LONDON — It doesn’t much matter whether the pre-game pint comes north or south of the Thames. If your destination is Craven Cottage, you’re pretty much obliged to approach the ground from the east — directly through Bishops Park, a stretch of riverside green space that surely stands as the most comely stadium walk-up in the Premiership, if not all of Christendom.

It’s late March and we’re in town to watch Fulham F.C. and its bevy of American footballers play host to Portsmouth. The sun is shining and life is good. The Cottagers have yet to secure but one point from their next three games, and coach Chris Coleman won’t be sacked for two more weeks. The mood is buoyant as we join thousands of Fulham supporters in Bishops for the long walk that nevertheless passes quickly, as befits a walk in the park.

Craven Cottage was built in 1896 and hasn’t been significantly modernized since.
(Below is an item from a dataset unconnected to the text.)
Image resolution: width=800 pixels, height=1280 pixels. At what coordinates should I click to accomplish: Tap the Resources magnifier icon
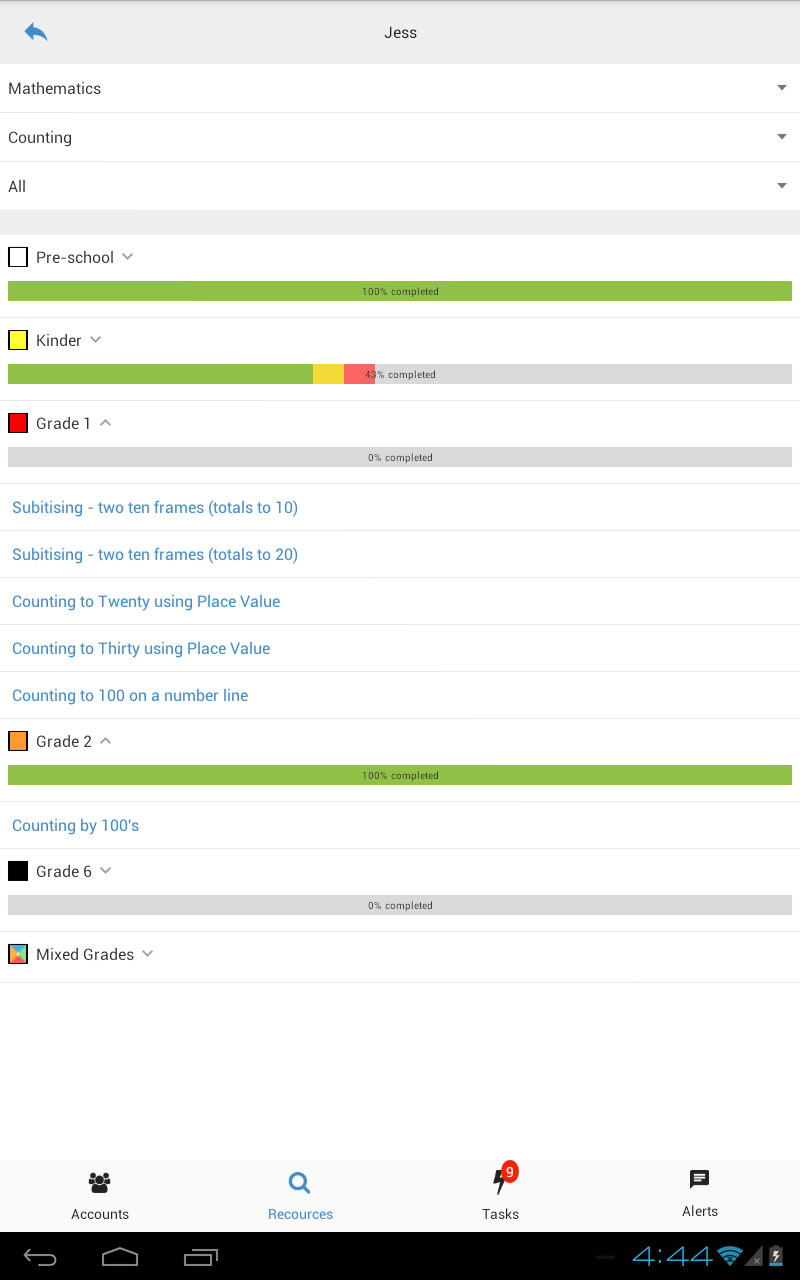(300, 1183)
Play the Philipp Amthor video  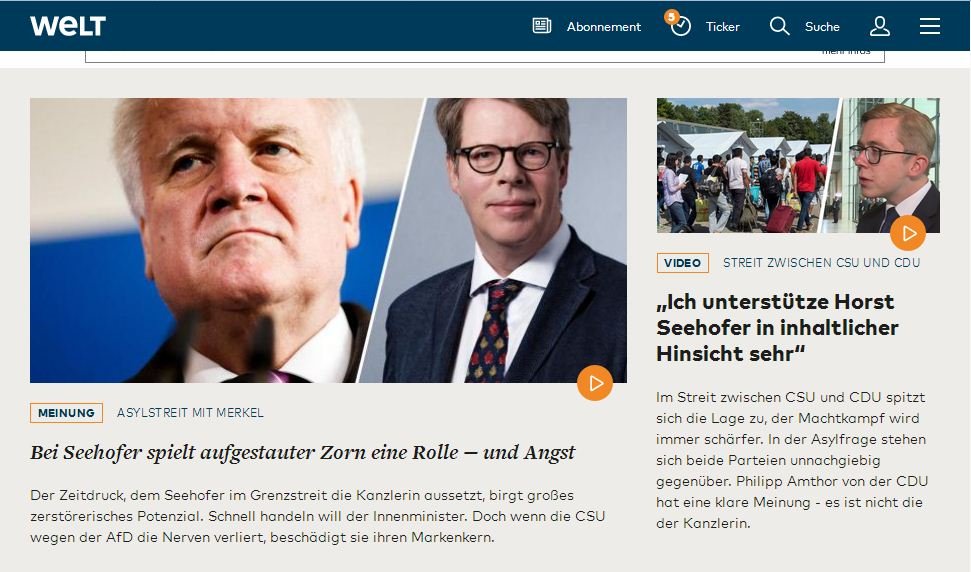point(908,233)
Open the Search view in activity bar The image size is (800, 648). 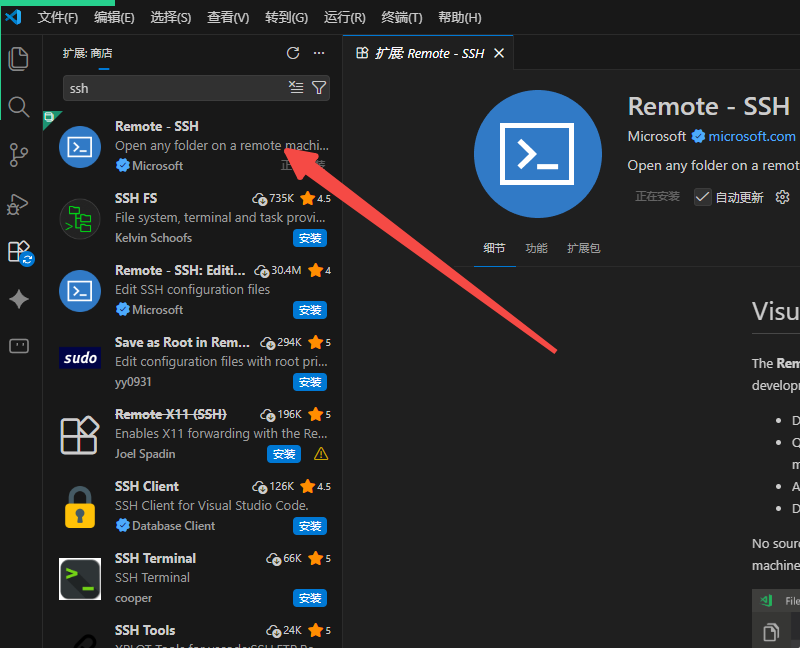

Yes, the club has added seating on the Thames side, but the original Johnny Haynes Stand opposite (named for the man who played a club-record 658 games for Fulham and scored 158 goals between 1952-70) looks all of its 110-plus years: well kept but truly ancient — right down to its original brick masonry, its lattice of exposed ductwork under the stands, and its wooden fold-down seats buffed smooth and dark by eons of intimate backside contact.

Imagine Fenway Park, built for soccer and sitting right on the Charles River — with no plastic and better beer (at two-thirds the price). That’s Craven Cottage, the perfect venue for London’s oldest professional football club.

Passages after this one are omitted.